Затем он избавился от бечевки метранпажа, унаследованной им от Фолгейры, и стал старшим редактором: начал пописывать статьи на политические темы и брать интервью. К тому времени главным редактором газеты был назначен Монтес Пласа.

Карлос беседовал с государственными мужами, бесцеремонно проникал в министерства и в любой частный дом. Статьи свои он никогда не подписывал, ему нравилось интервьюировать политических деятелей. Если в статьях обнаруживали слишком уж явные банальности, он мог без труда оправдаться. Разве его вина, что они несут сущую нелепицу, на которой, впрочем, и строится политика? Нередко он придавал несколько шутливый оттенок банальностям, поначалу написанным им всерьез. Это помогало ему казаться насмешливым и язвительным сатириком. Если в интервью шла речь о чем-нибудь важном, Карлос советовался с матерью и всецело полагался на ее суждения. Донья Антониа решала: «Да, об этом стоит написать» или «Нет, этого говорить не надо» — и, как правило, попадала в точку. У нее было обостренное социальное чутье: она понимала, до каких пределов можно быть смелым и где лучше промолчать.

Все семейство с неподдельным восторгом взирало на Карлоса, когда он упоминал о каком-нибудь выдающемся политическом деятеле, которого только что посетил, и подробно рассказывал, как обставлен его кабинет и кто встретил пришедшего репортера. Только младшая сестра, Эмилия, протестовала иногда против восторжествовавшего в их доме «карлизма»,{215} как она выражалась.

Сотрудники редакции искренне восхищались некоторыми публицистами, причисляя их к настоящим писателям. Сами они утешались тем, что только спешная и неотложная работа мешает газетчикам создавать остроумные и глубокие произведения. Если бы не этот изнуряющий труд, из их среды дюжинами выходили бы Сервантесы, Шекспиры и Кальдероны.

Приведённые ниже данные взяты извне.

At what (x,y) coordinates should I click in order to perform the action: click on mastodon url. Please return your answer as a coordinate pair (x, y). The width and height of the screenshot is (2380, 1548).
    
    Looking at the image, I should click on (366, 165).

Чтобы познакомиться с людьми из общества, Карлос начал посещать театральные премьеры. Сестра Аделаида, несмотря на усталость после трудового дня, почти всегда ожидала его возвращения до двух-трех часов утра, читая бесконечные романы, публикуемые в газетах или в толстых журналах. Карлос носил с собою ключ, но иногда перед сном ему хотелось перекусить, поэтому Аделаида и поджидала брата. Вставал он в полдень. В доме все было подчинено его интересам, он был, что называется, пупом земли. Со всеми домочадцами, кроме матери, младший Эрмида держался серьезно и сухо, надеясь, вероятно, сохранить этим свой авторитет. Одна лишь Эмилия противоречила братцу и частенько подшучивала над ним.

На людях Карлос вечно улыбался с довольным и легкомысленным видом — он всегда старался подделаться под настроение окружающих.